Every December some member approaches the pastoral staff with the promise of a large gift. Since one of the donor’s main motives seems to be a tax deduction, this article will address the tax rules that govern whether the gift is tax deductible.
A tax deductible gift is an unconditional, complete transfer of property from a donor to a church. The church must assume control over the cash or property from the donor. While donors can designate a particular ministry or department within the church, the donor cannot designate the gift to any specific individual, including a staff member.
No foreign entity
The donor cannot require that the funds be paid to another tax-exempt organization. The donor cannot designate a foreign entity to receive the funds, including foreign religious organizations and churches.
The church must timely issue a receipt to the donor. For gifts of $250 or more, the receipt must identify the donor(s), church, date of the gift and, for cash gifts, the amount of the gift. Every receipt must state whether the donor received any goods or services in exchange for the gift. The donor must have the qualifying receipt in their possession when they file their tax return, usually April 15 each year.

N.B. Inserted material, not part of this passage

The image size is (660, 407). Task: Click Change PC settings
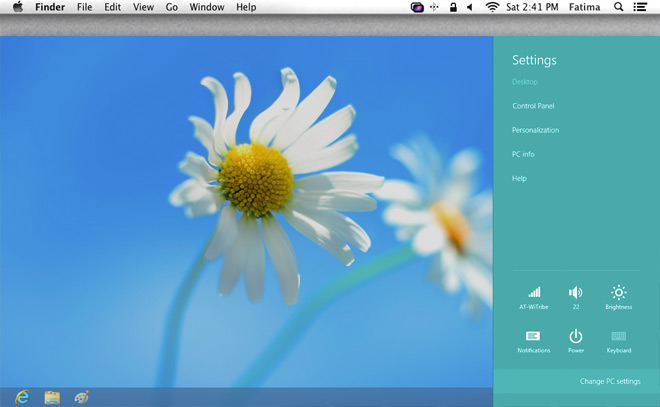coord(610,381)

If a noncash gift, the qualifying receipt must contain a detailed description of the item donated. If the value exceeds $500, the donor must file Form 8283 with his or her tax return. Except for nonpublicly traded stock, if the value of the gift exceeds $5,000, the church must sign the Form 8283 and a qualifying appraisal must be attached. Form 8382 is not a substitute for a qualifying receipt. If the church signed Form 8283, it must file Form 8282 if it disposes of the gifted property within three years of the gift.
Many donors give real estate because they can avoid income taxes that would arise if they sold the property. They may deduct the fair market value of the real estate. Sometimes the donor sells the real estate to the organization at a deeply discounted price. The donor realizes cash from the church and the church pays a reduced price. The difference between the appraised value and the actual cash paid is tax deductible. The organization must issue a qualifying receipt that does not report the dollar amount that is tax deductible. For example, the letter might state: “Thank you for the donation of 12 acres located at 123 Main Street. Other than the $250,000 paid to you, no goods or services were provided other than general intangible religious benefits.”
Another complication arises when a vendor seeks to apply the bargain sale rules to their goods or services. First, the donation of services is never tax deductible. Second, the donation of most tangible personal property is limited to the lower of the fair market value of the item or donor’s basis in the donated property. As a result, the vendor cannot use the bargain sale rules to create a tax deduction without recognizing income.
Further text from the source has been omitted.